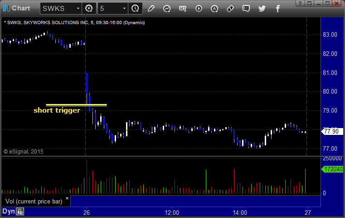Click the pencil drawing tools icon
The height and width of the screenshot is (218, 345).
coord(151,9)
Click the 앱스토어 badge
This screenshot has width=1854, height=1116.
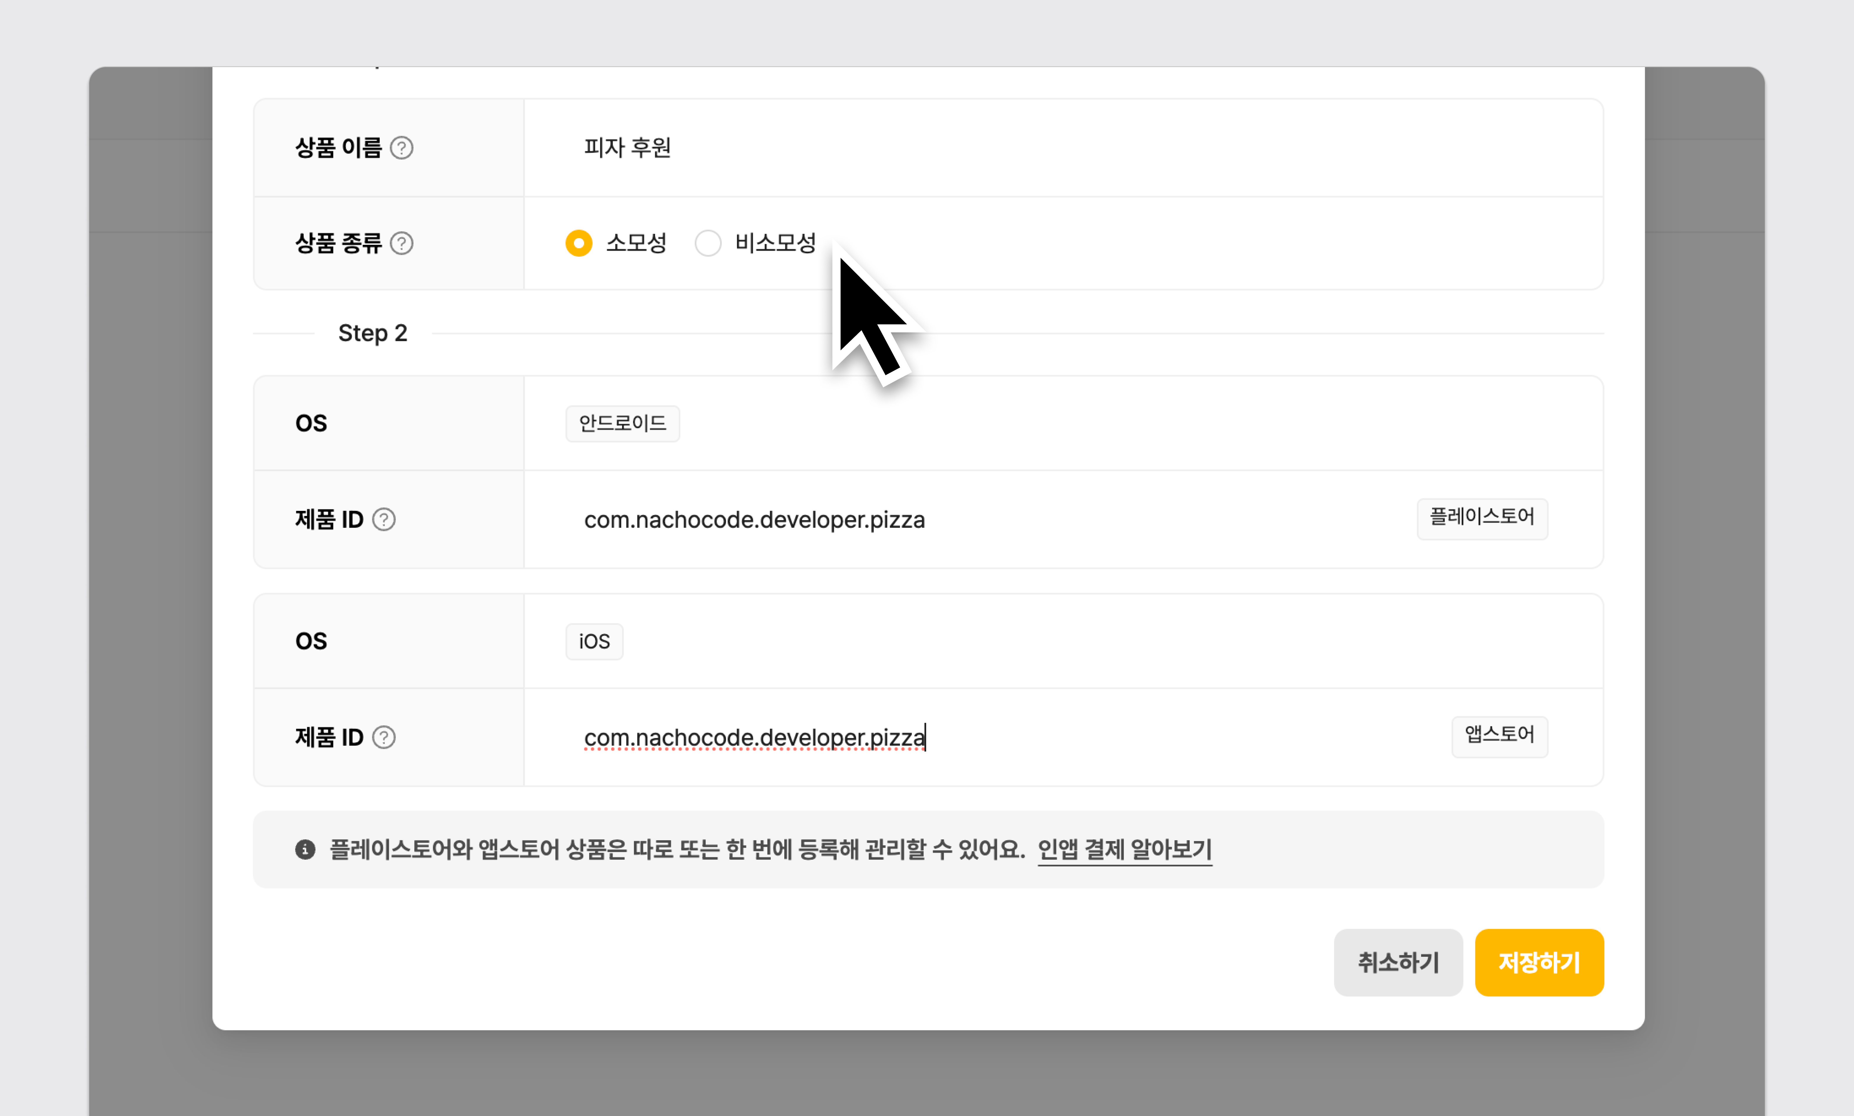pos(1498,735)
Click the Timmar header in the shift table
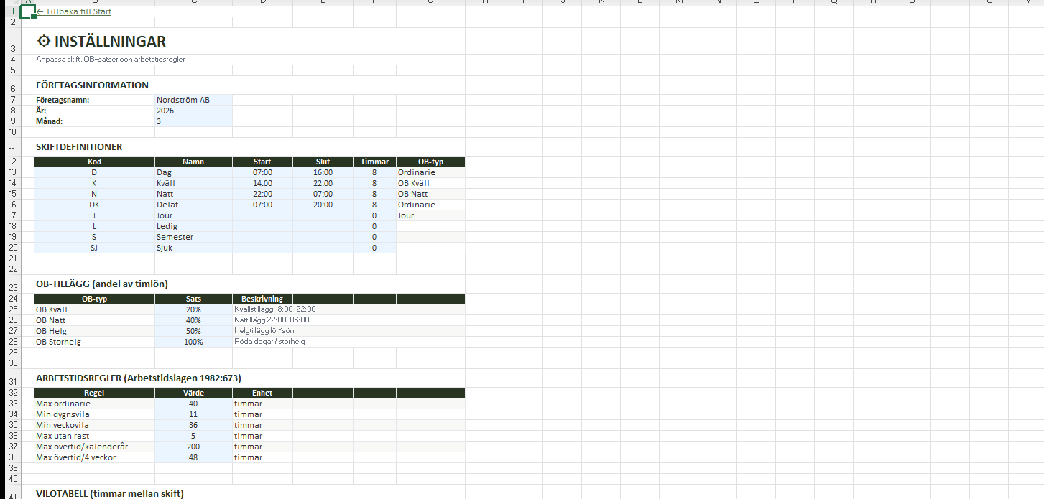1044x499 pixels. (x=374, y=162)
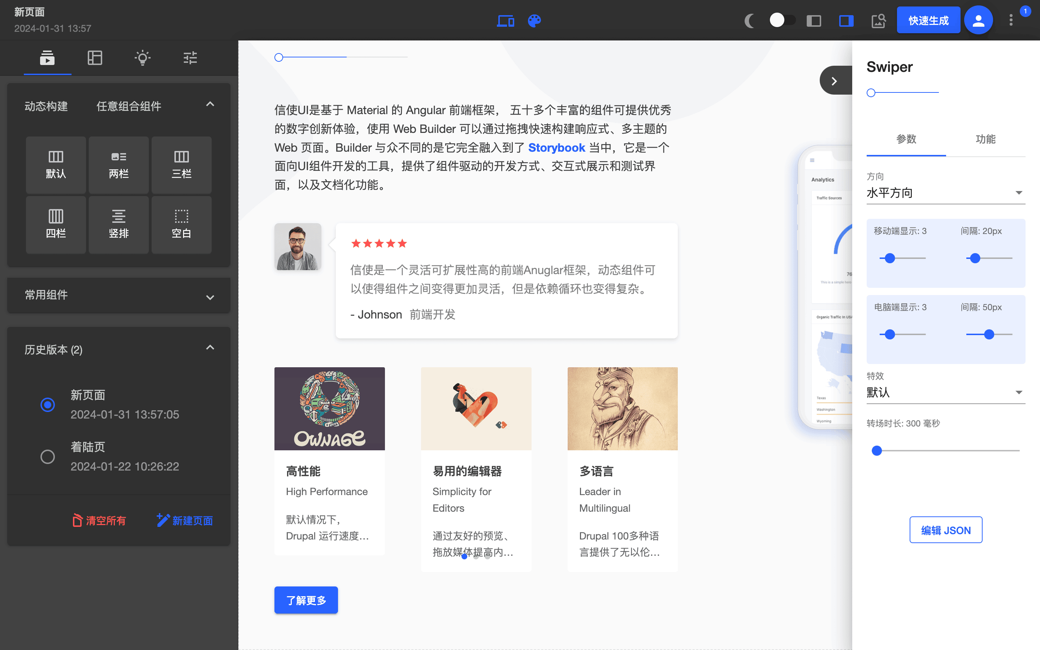Select the 空白 layout component

tap(181, 224)
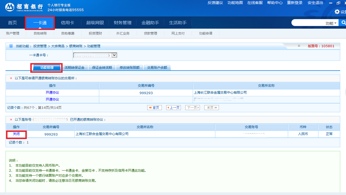Collapse the 可申请开通 section arrow icon

[11, 78]
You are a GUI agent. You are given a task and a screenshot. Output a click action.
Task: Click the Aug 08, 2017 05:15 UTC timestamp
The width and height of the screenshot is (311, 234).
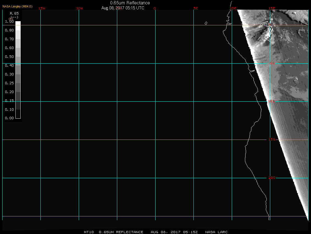(123, 8)
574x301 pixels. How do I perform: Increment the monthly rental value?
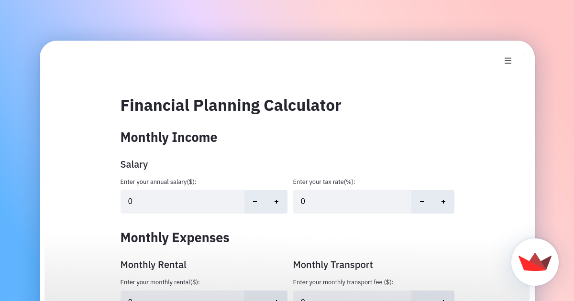pyautogui.click(x=276, y=300)
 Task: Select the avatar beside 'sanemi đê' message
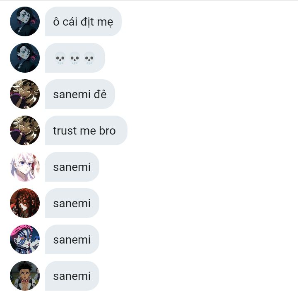pyautogui.click(x=25, y=94)
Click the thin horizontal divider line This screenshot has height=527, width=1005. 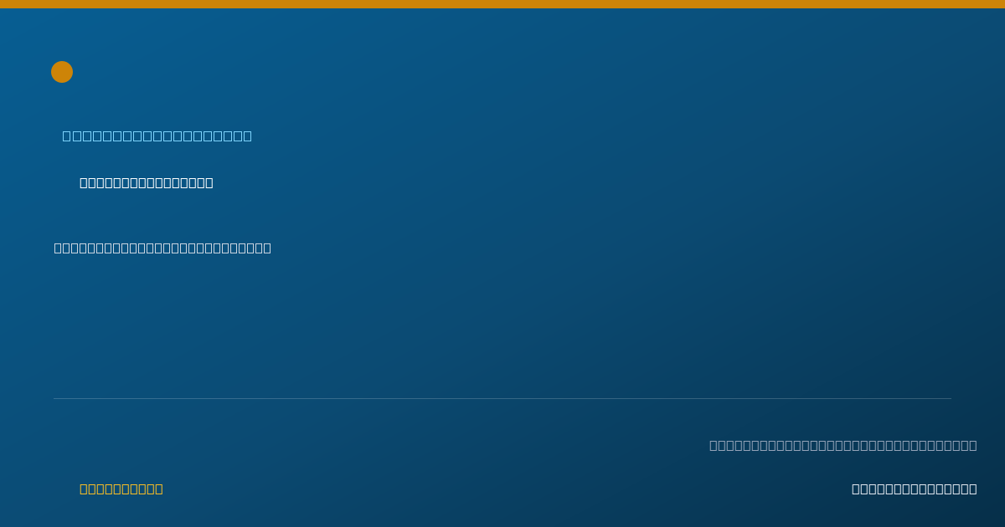click(x=503, y=398)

_Görev_
Listenin başından "pos(1498,735)" ifadesini içeren satıra kadar, o satır da dahil olmak üzere her şeyi kelimesi kelimesine yeniden yazın. Resimleri yanıta almayın.

_Alıştırma sonucu_
Click the pencil drawing tools icon
The height and width of the screenshot is (218, 345).
coord(151,9)
Click the 앱스토어 badge
This screenshot has width=1854, height=1116.
pos(1498,735)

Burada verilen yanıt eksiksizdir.